Es gibt Studien, eine davon hat mal Peppers&Rogers veröffentlicht, besagt: Wer zu viel, also über ein sinnvolles Maß kommuniziert, der zerstört den Kundenwert. D.h. zum einen verschwendet man gewaltige Marketing- und Vertriebs-Ressourcen, zum anderen wendet sich der Kunde ab und bestellt lieber bei der Konkurrenz. Nur wer weiß, dass zu häufige Kommunikation beim Empfänger auf Ablehnung stößt, übertreibt die vorhandenen Möglichkeiten nicht - egal, ob beim Kunden oder Interessent.

Wir haben das mal bei einem Multi-Channel-Retailer (Spezial-Versender) geprüft. Es gibt Kunden, die mögen max. 2-3 Anstöße pro Jahr, eine zweite Zielgruppe ist für ca. 8-9 Anstöße pro Jahr. Die besten Kunden darf man sogar bis zu 30 Mal pro Jahr anstupsen.

Mythos 4: Alles läuft automatisch

Das trifft (meistens) dann zu, so lange man seine eigenen Prozesse steuert. Sobald aber der Kunde ins Spiel kommt, ist es mit der Automatisierung oft nicht mehr so einfach.

Anders formuliert. Die Kampagnen bis zum Kunden-Postfach sind meist perfekt ausgedacht und automatisiert. Zeigt der Kunde eine Reaktion, stellt er eine Nachfrage, dann ist meist Ende mit Automatisierung. Das ist im Grundsatz nicht schlimm. Nur sollte man davon nicht überrascht sein.

Eines meiner Lieblingsbeispiele stammt aus einem meiner MarTech-Conference-Besuche in Boston. Ein Redner stellte eine Studie vor, die besagte: 60 % of a Google-Search ends in one simple Call. Der Kunde sucht online nach einem Thema oder Produkt. Und kurz bevor er auf dem Webshop bestellen könnte, ruft er doch lieber an. Ist er unsicher? Ist die Usability des Webshops nicht ansprechend? Braucht er Beratung? Auf jeden Fall, so die Studie, sind darauf sehr viele Unternehmen nicht vorbereitet. D.h. Umsatzchance vertan!

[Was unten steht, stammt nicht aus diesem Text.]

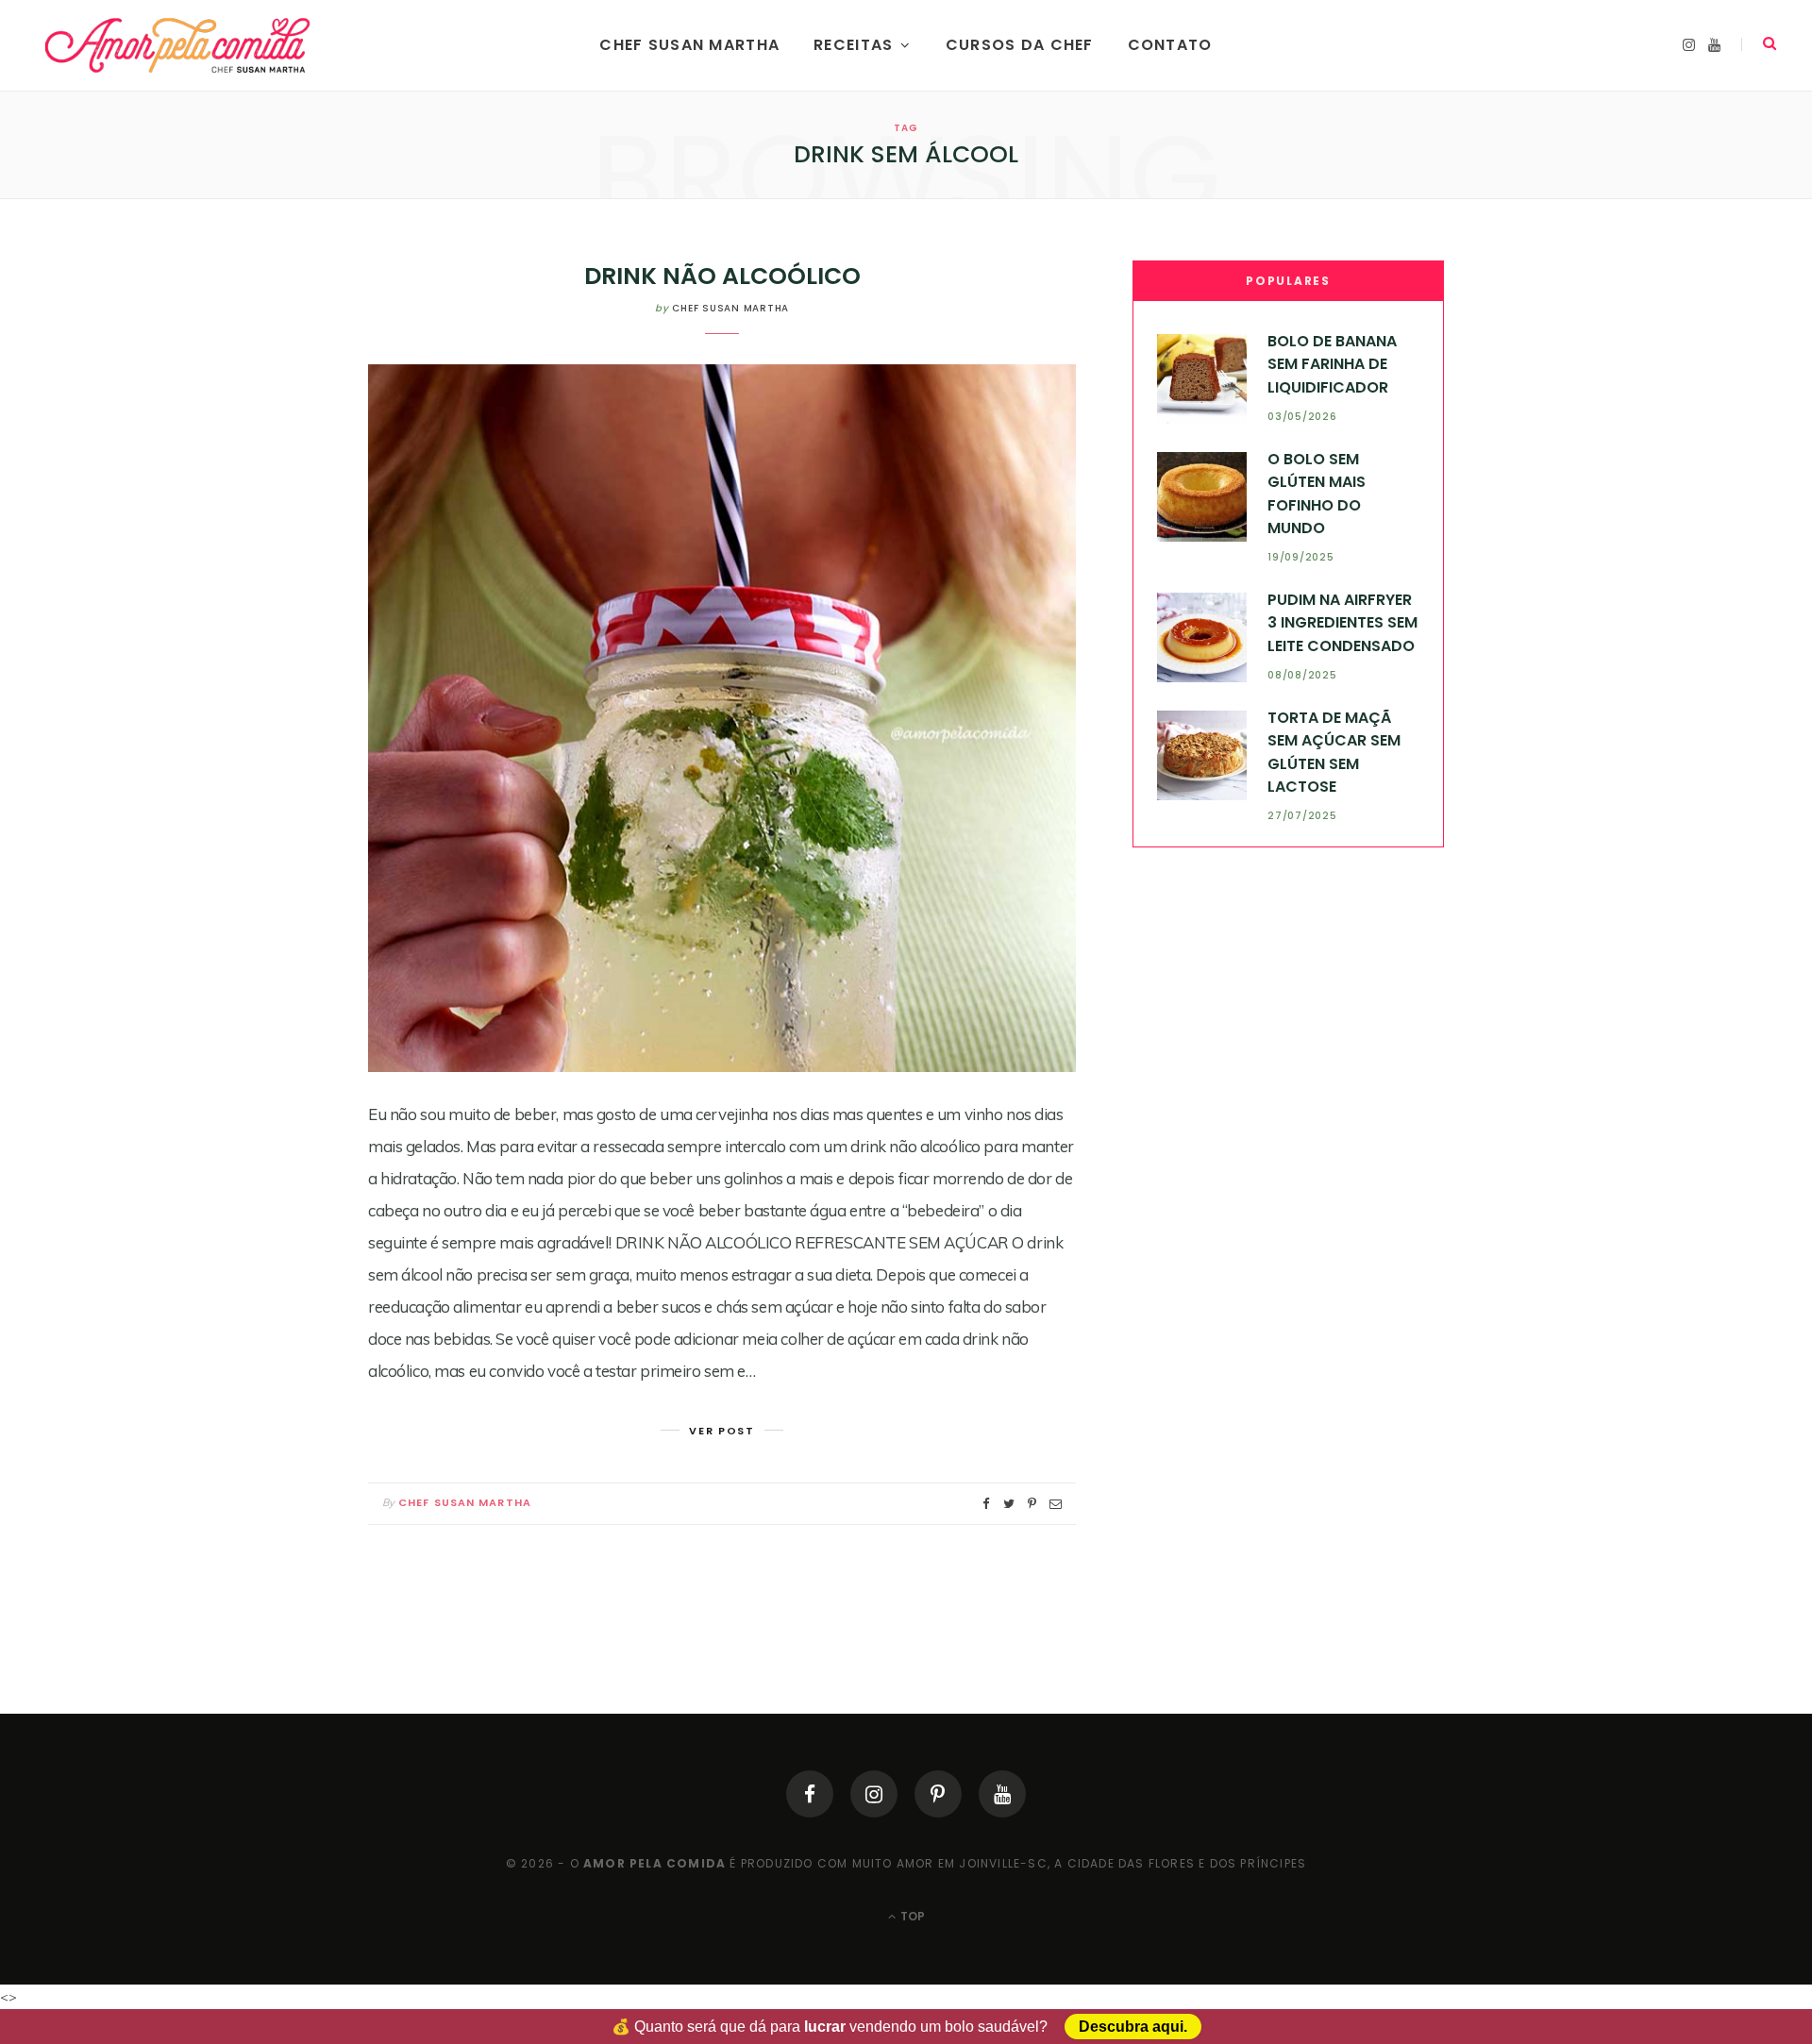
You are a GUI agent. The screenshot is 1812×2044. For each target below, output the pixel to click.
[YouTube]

Das bedeutet, nicht nur die Automatisierung vom Unternehmen zum Kunden denken, sondern genauso wieder zurück. Und das führt uns zu Mythos 5.

Mythos 5: Highlanderin - Es kann nur eine geben

Wie im richtigen Leben gibt es bei der Customer Journey-Betrachtung nicht nur eine Customer Journey. Sondern es gibt einige Varianten. Nicht alle Möglichkeiten werden von Kunden durchlaufen.

Selbst ein und derselbe Kunde wechselt gerne „seinen“ Weg. Weil er je nach Lust, nach Komplexität des Angebots oder Beratungsbedarf, den für ihn besten Weg auf der Customer Journey nimmt.

Das bedeutet, dass Unternehmen sich am besten mit einem einfachen Prozess zur Marketing Automation auf den Weg zur Automatisierung machen sollten. Und über "Versuch und Irrtum", Tests und Experimente schafft ein Unternehmen immer mehr Verzweigungen und Verästelungen oder neue Prozesse, die dem Unternehmen oder dem Kunden - am besten beiden - das Leben leichter machen. Das gilt vor allem für den Response-Kanal. Man darf dem Kunden nicht zwingen etwas zu tun, nur, weil das Unternehmen Vorteile hat. Der Kunde muss dafür seinen Mehrwert auch erkennen. Eines ist sicher: Gerade effizientes Handling von Interessenten-/Kundenreaktionen ist ein riesiges Sparpotenzial.

Mythos 6: Marketing Automation ist nur etwas intelligenteres E-Mail-Marketing

Das Gerücht, dass Marketing Automation durch Anbieter von Software für E-Mail-Marketing ausgelöst wurde hält sich hartnäckig. Das ist aber nur bedingt der Fall. Es gab schon vorher das eine oder andere Tool, welches das Kommunikationskonzert über mehrere Kanäle gesteuert hat.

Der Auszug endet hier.